In uscire con questo pensiero da casa Crispe, incontrai sulla porta un capitano di nave già da me conosciuto qualche poco, il quale accettò di voglia l’invito di bever meco una scodella di punch. Non usando io mai far misterio de’ fatti miei, entrai seco lui in discorso sulla promessa fattami dal signor Crispe; per lo che egli s’ingegnò di rivolgermi dal mio pericoloso proponimento, con parole molte affermando non avere altro in animo il signor Crispe che di vendermi alle colonie, e mandarmi così in precipizio. — A me pare, continuò egli, che tu potresti con più corto viaggio guadagnarti miglior vitto. Bada a me, figliuol mio; domani la mia nave fa vela per Amsterdam, e tu potresti salirvi qual passeggiero. Giunto a terra tu ti fai maestro di lingua inglese agli Olandesi; e ti so dire io che scolari e quattrini non ti mancheranno. Poffare il diavolo! tu sai d’inglese assai bene, non è egli vero? — Risposi con confidenza che sì; ma gli manifestai non essere io poi sicuro che gli Olandesi avrebbono voluto imparare la lingua inglese. Egli giurò che ogni Olandese n’era appassionato di tal modo che ne andava propio matto e udito io un tal giuramento, mi piegai alla sua profferta; e il giorno che seguì poi mi posi in naviglio, per andarmene maestro d’inglese in Olanda. Il vento fu propizio, breve il viaggio; e dopo pagato il nolo con mezza la mia valigia, chè contanti io non aveva, mi ritrovai straniero uomo e stupido tutto in una delle principali strade di Amsterdam. Mi parve allora di non dover rimanere colle mani in mano come uno scioperone; e rivoltomi a due o tre persone che passavano per via, e li volti di cui promettevano buona accoglienza, offerii loro l’opera mia; ina non ci fu verso ch’e’ mi capissero, nè ch’io una parola intendessi di loro risposte. Per la prima volta quindi mi avvidi che per potere io insegnare l’inglese agli Olandesi, era d’uopo ch’essi instruissero primariamente me nella lingua loro. Come io trascurassi di porre mente gran pezza innanzi a una sì ovvia considerazione, non so dire; ed è per me gran maraviglia: ma pure certissima cosa ell’è ch’io non vi badai nè un istante.

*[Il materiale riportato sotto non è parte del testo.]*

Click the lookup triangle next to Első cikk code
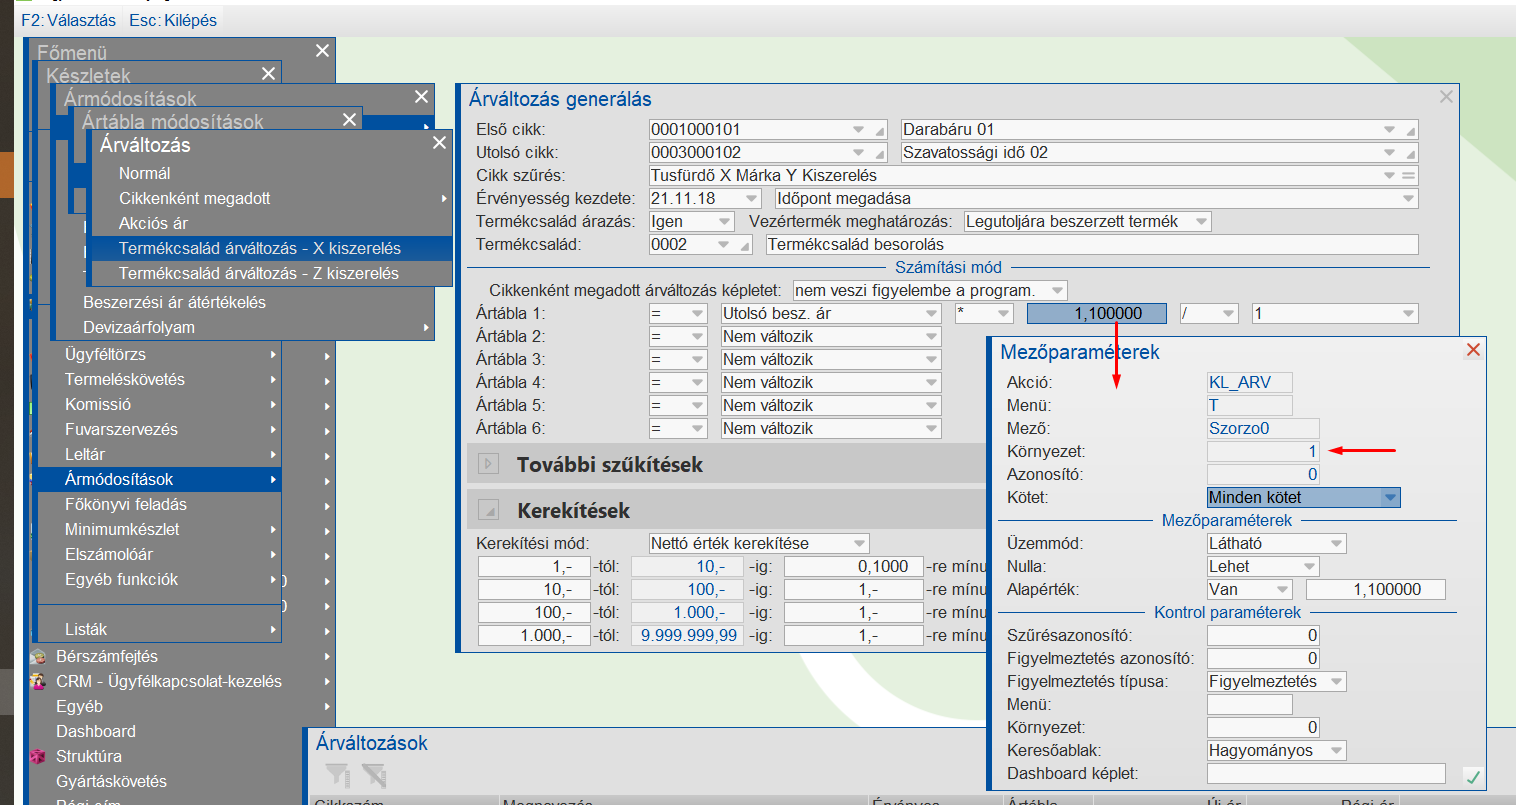 pos(880,131)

Fallito questo mio disegno, e parendomi matta impresa aver fatta, ebbi talento di ritornarmene bellamente in Inghilterra; ma venutomi tra’ piedi uno studente irlandese giunto di fresco da Lovanio, ed entrato io in parole con esso lui, ragionai di cose letterarie lungamente; perchè ogni volta che io trovassi gente con cui discorrere di letteratura, il sentimento delle mie miserie svaniva. Seppi da lui che in tutta l’Università non vi erano due persone che intendessero il greco; e ciò ripensando trasecolai. Però, proponendo io di far viaggio verso Lovanio, ed ivi aprir scuola di lingua greca, fui dal mio compagno studente inanimito ad andarvi tosto, come certo di farvi fortuna.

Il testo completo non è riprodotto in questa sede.